The flowchart and block diagrams in the Figures illustrate the architecture, functionality, and operation of possible implementations of systems, methods and computer program products according to various embodiments of the present invention. In this regard, each block in the flowchart or block diagrams may represent a module, segment, or portion of code, which comprises one or more executable instructions for implementing the specified logical function(s). It should also be noted that, in some alternative implementations, the functions noted in the block may occur out of the order noted in the figures. For example, two blocks shown in succession may, in fact, be executed substantially concurrently, or the blocks may sometimes be executed in the reverse order, depending upon the functionality involved. It will also be noted that each block of the block diagrams and/or flowchart illustration, and combinations of blocks in the block diagrams and/or flowchart illustration, can be implemented by special purpose hardware-based systems that perform the specified functions or acts, or combinations of special purpose hardware and computer instructions.
The terminology used herein is for the purpose of describing particular embodiments only and is not intended to be limiting of the invention. As used herein, the singular forms “a”, an and the are intended to include the plural forms as well, unless the context clearly indicates otherwise. It will be further understood that the terms “comprises” and/or “comprising,” when used in this specification, specify the presence of stated features, integers, steps, operations, elements, and/or components, but do not preclude the presence or addition of one or more other features, integers, steps, operations, elements, components, and/or groups thereof.

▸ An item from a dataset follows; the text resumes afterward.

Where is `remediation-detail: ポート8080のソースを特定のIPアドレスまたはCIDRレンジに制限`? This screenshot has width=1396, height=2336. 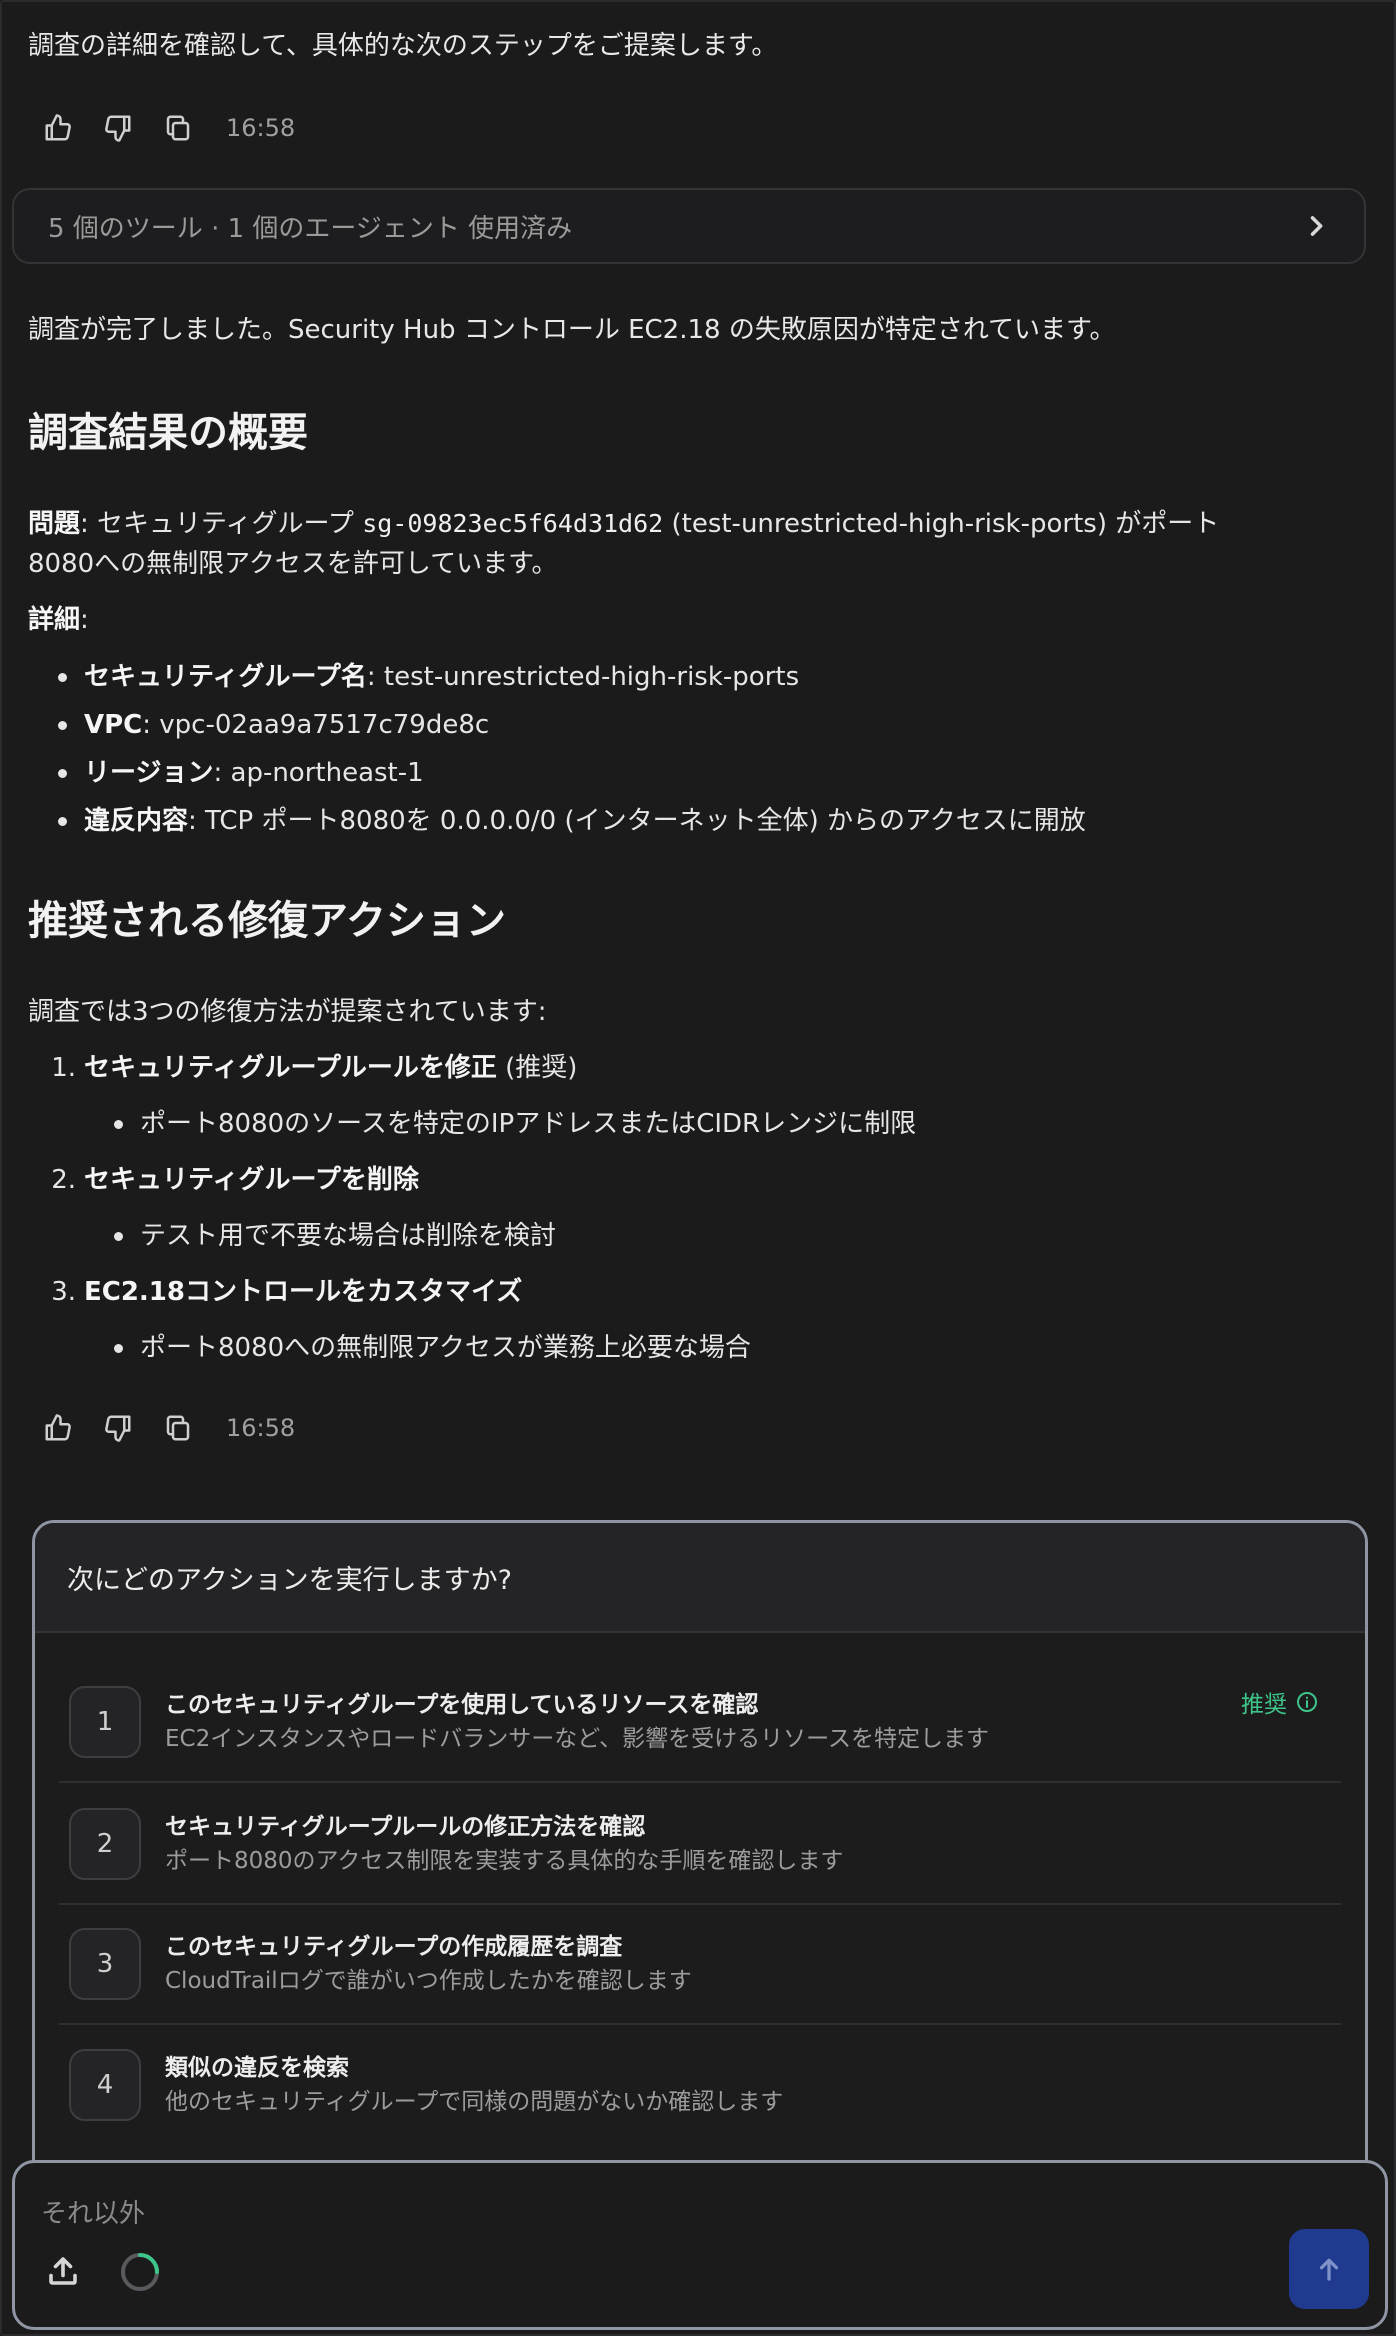
remediation-detail: ポート8080のソースを特定のIPアドレスまたはCIDRレンジに制限 is located at coordinates (472, 1124).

The corresponding structures, materials, acts, and equivalents of all means or step plus function elements in the claims below are intended to include any structure, material, or act for performing the function in combination with other claimed elements as specifically claimed. The description of the present invention has been presented for purposes of illustration and description, but is not intended to be exhaustive or limited to the invention in the form disclosed. Many modifications and variations will be apparent to those of ordinary skill in the art without departing from the scope and spirit of the invention. The embodiment was chosen and described in order to best explain the principles of the invention and the practical application, and to enable others of ordinary skill in the art to understand the invention for various embodiments with various modifications as are suited to the particular use contemplated.